In each spot, I couldn’t help but grow a little attached — a place to live, regular stores and restaurants, workplace, short-term friends. I learned the streets. After a couple of years, you start to learn shortcuts and backroads, start to find new places without needing a map. But then all that knowledge and connection becomes useless when you move again.

So here I am, closing in on 10 years in Killeen and nine years in this house, and every year here, I've thought about “the next place”. I’ve always assumed there would be a next place, because... well, because there always has been.

But now I wonder. Is this the last place? It’s the first time I’ve ever seriously considered the notion that I might be in the final house I’ll ever live in. Will this be the street I look out on when I’m old and infirm?

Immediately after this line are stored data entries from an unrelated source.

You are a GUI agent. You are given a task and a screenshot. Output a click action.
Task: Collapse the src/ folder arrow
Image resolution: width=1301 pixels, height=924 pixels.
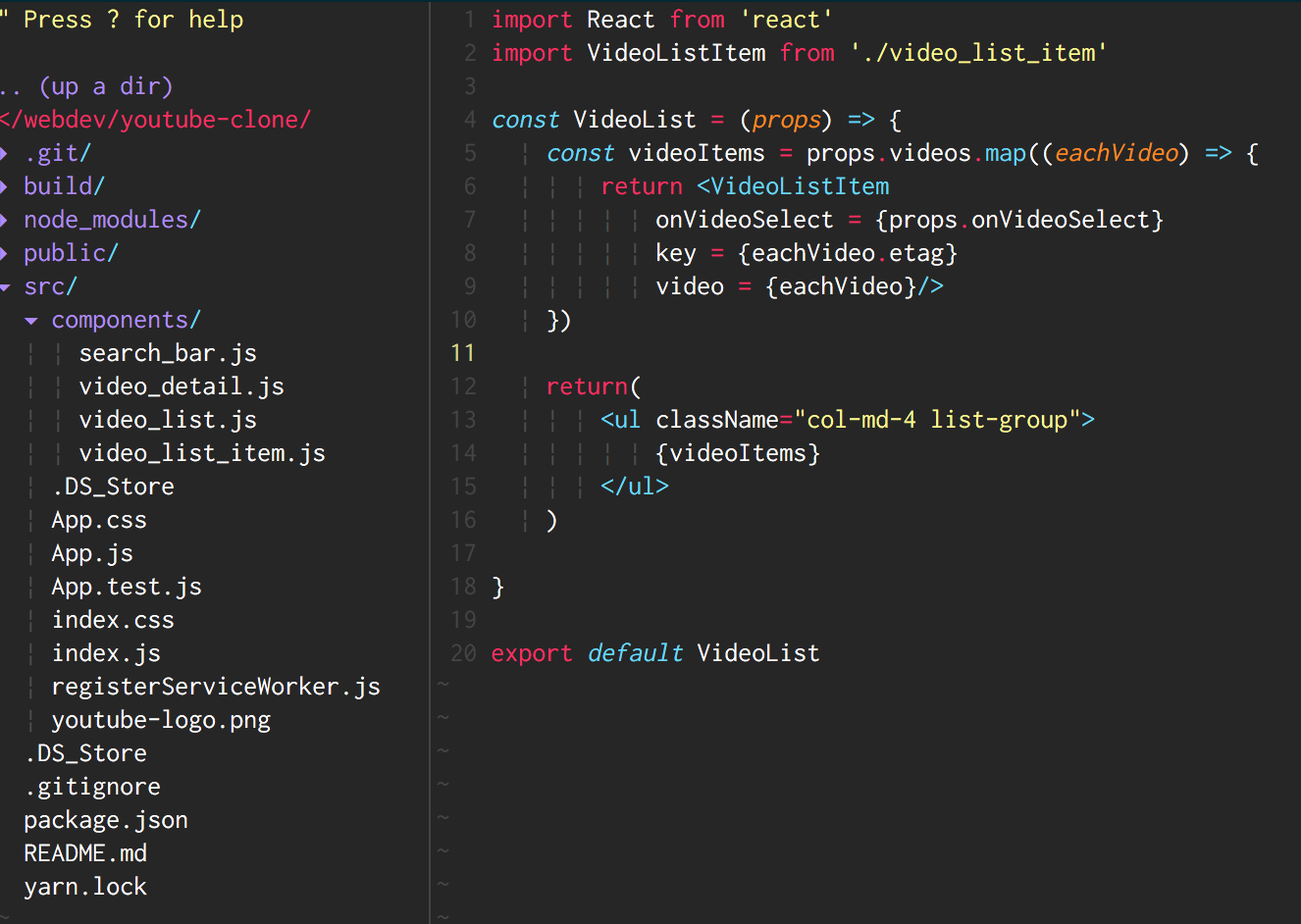[5, 287]
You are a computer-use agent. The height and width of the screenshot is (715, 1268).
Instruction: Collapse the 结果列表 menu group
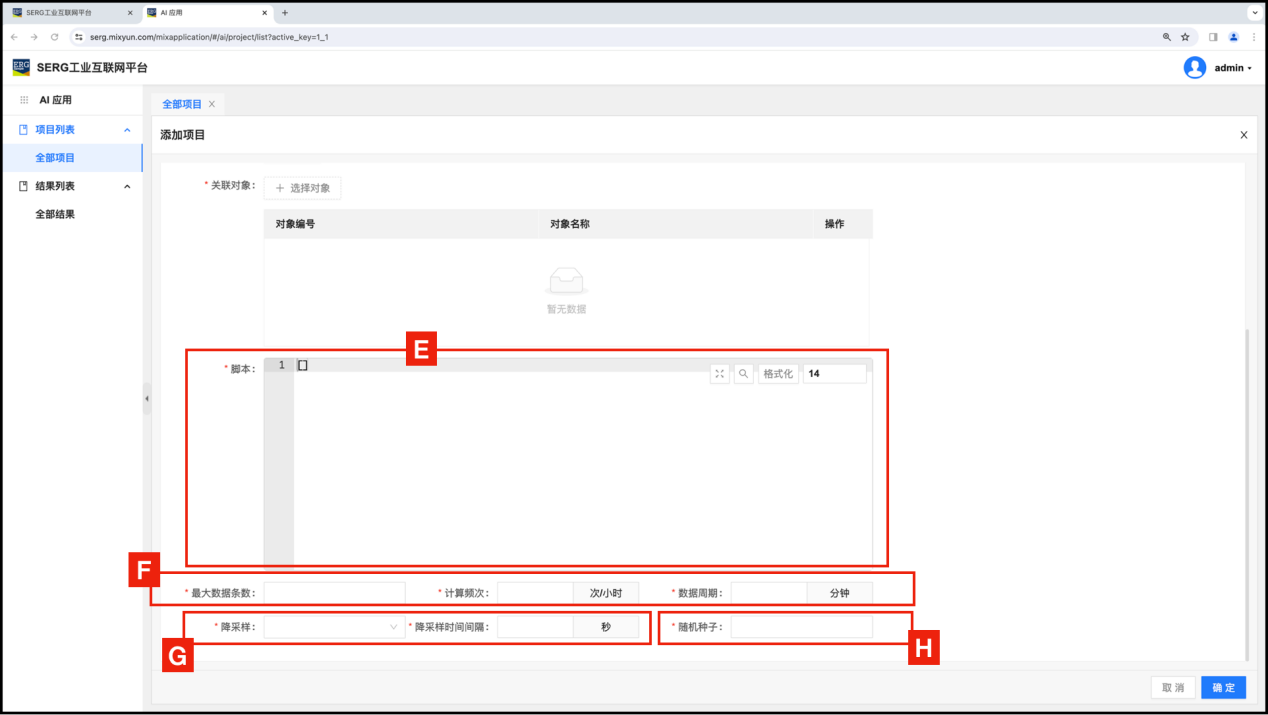coord(127,186)
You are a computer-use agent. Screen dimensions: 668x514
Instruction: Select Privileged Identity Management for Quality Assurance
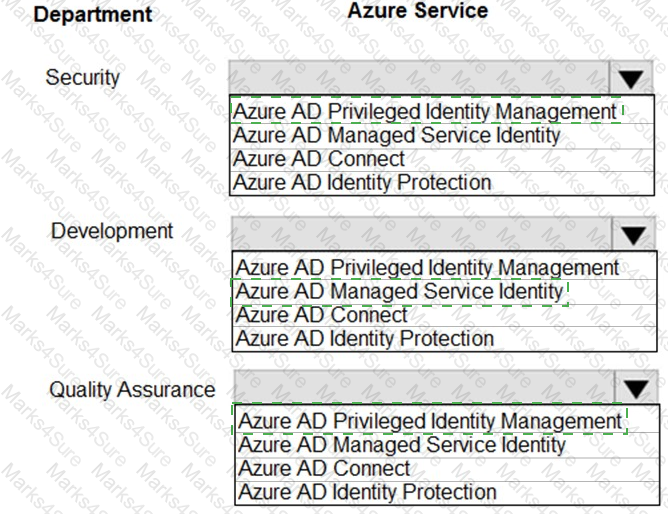click(447, 420)

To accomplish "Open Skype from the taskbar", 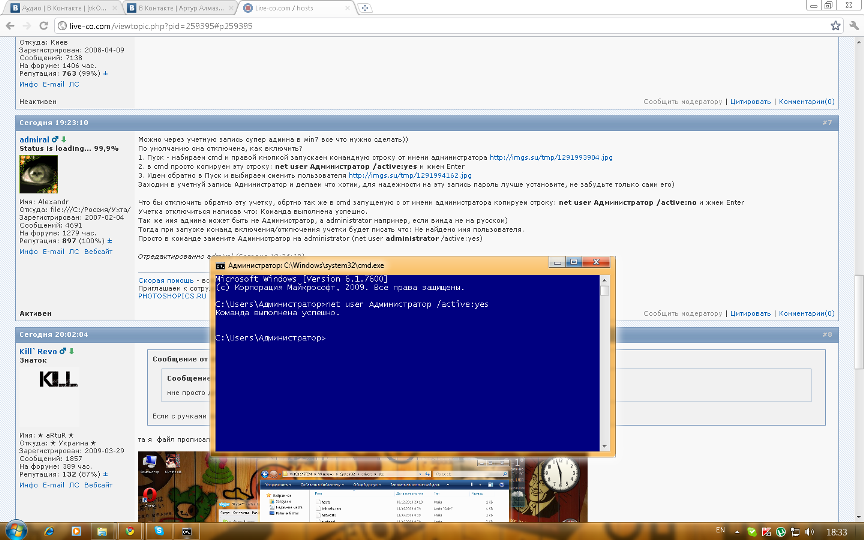I will [159, 529].
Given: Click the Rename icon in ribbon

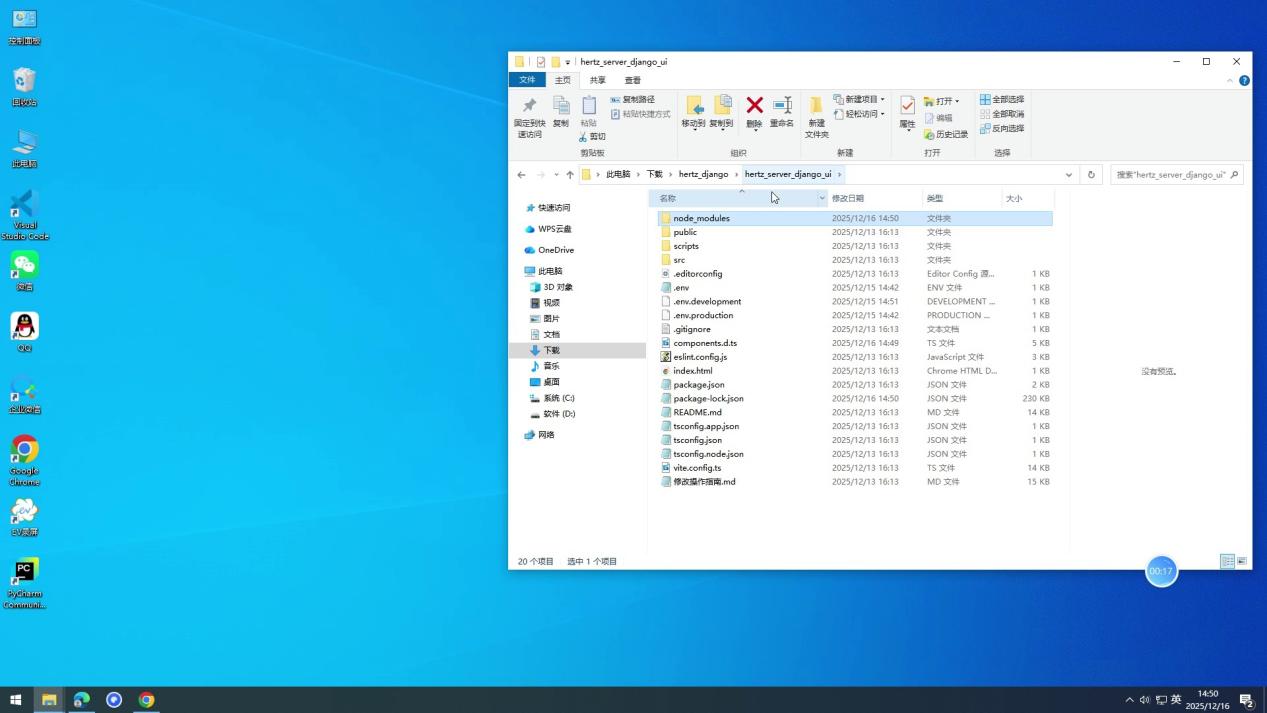Looking at the screenshot, I should point(782,106).
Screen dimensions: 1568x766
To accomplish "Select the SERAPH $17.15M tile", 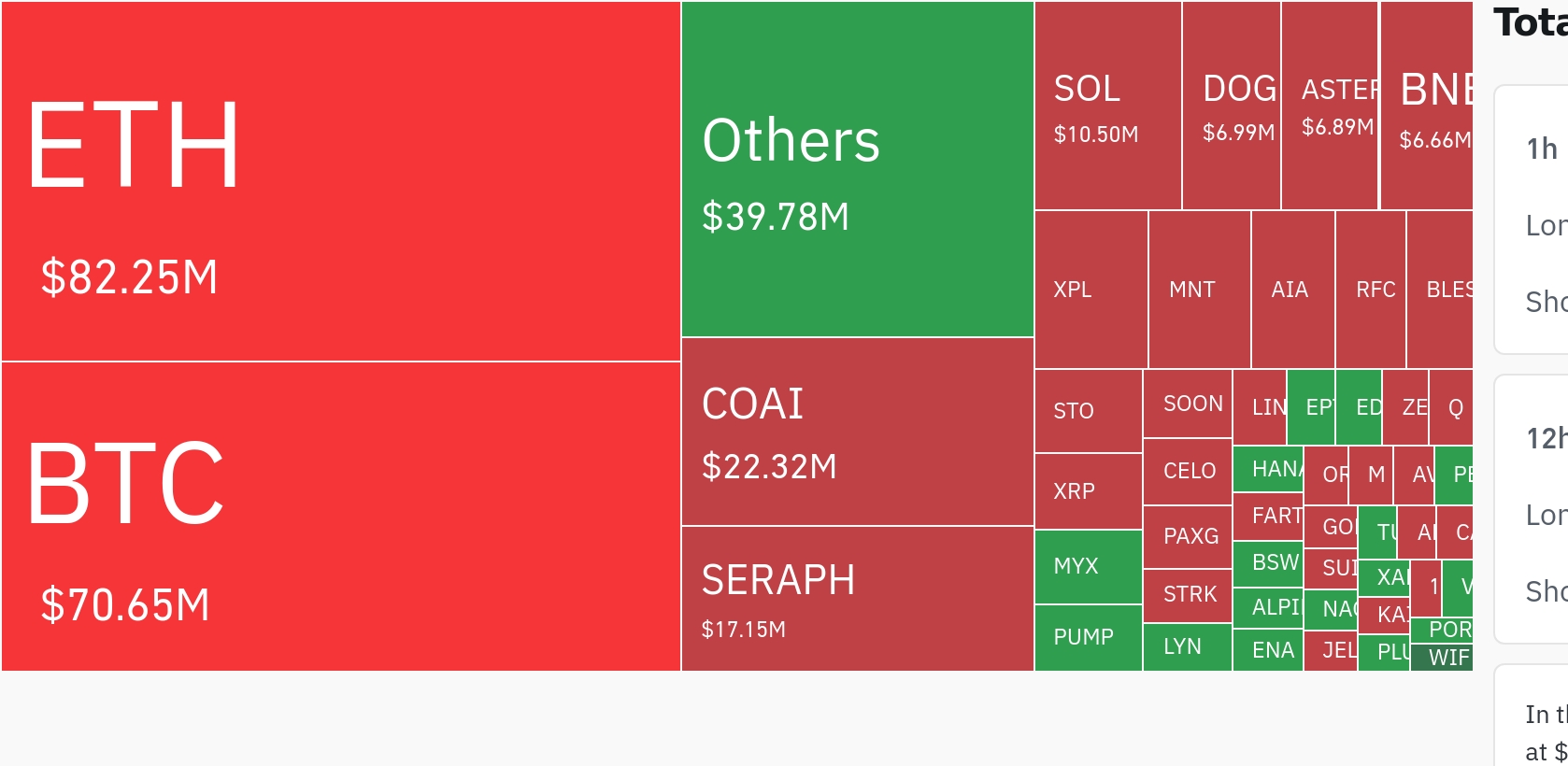I will point(857,599).
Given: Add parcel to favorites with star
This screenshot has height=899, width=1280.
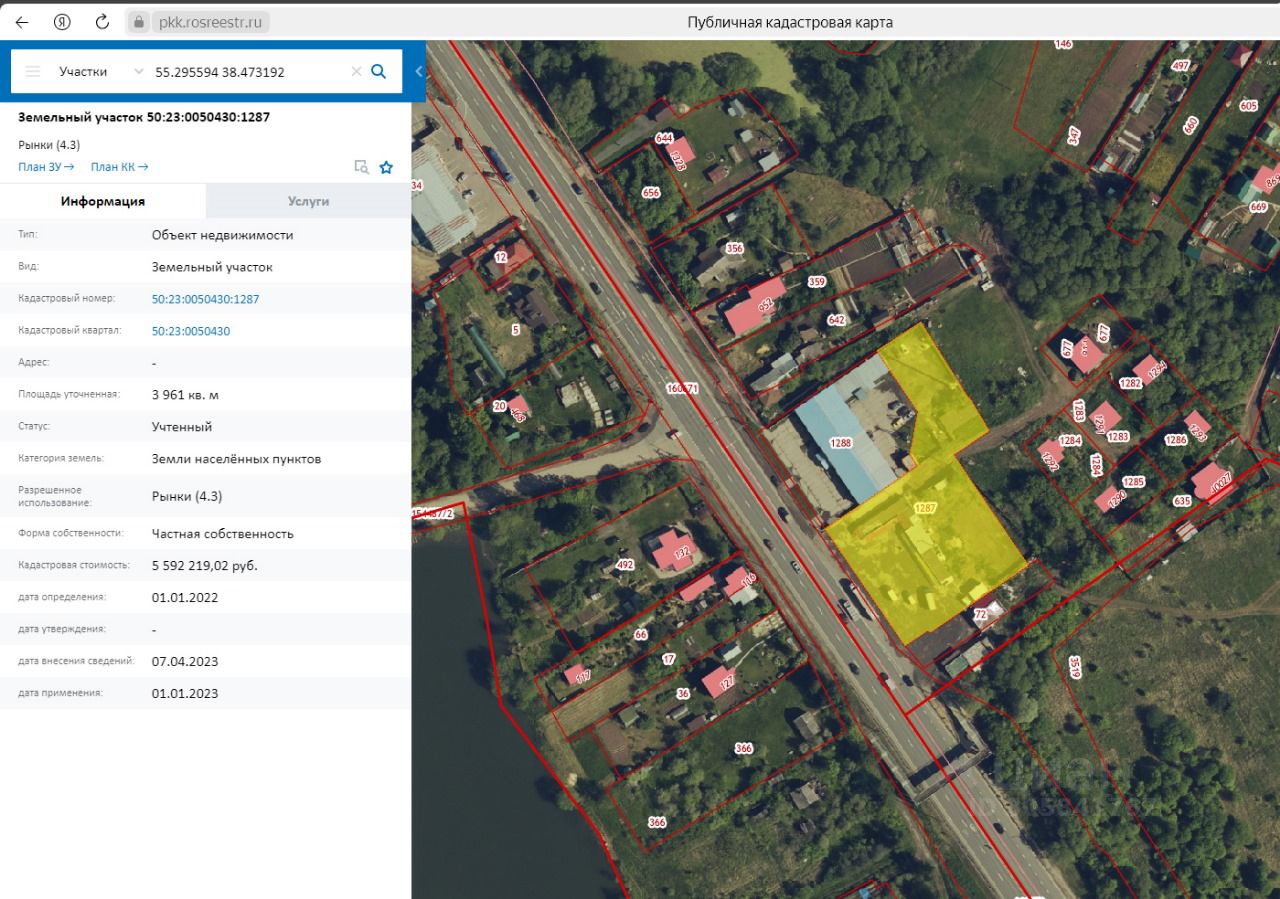Looking at the screenshot, I should (386, 167).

Will the new high school currently being built beside our neighborhood be the one my children attend? Will my kids be the first generation in my line to live their entire childhoods under a single roof?

On Sept. 11, 2000, I wrote a poem called A Nomad, As Always (The Saga), my second-longest poem ever, upon making the decision to move back to Oklahoma from Arkansas. In it, I attempted to express the feeling of pulling up what few shallow roots I’d put down there, and comparing and contrasting that move with all my others — which I referred to in the poem with veiled terms. At the time, I assumed I’d always be moving. I had no plan beyond the next few months. That guy wouldn’t recognize me now, wouldn’t believe I’m the older version of him even if we compared fingerprints and DNA. That guy would have a hard time believing I’ve lived in one spot for more than 8.5 years and that I’m seriously considering hanging up my nomad hat.

Note: Barring any catastrophe, our mortgage will be paid off before the end of this year. That alone will be a huge incentive to stay in this house for a long time.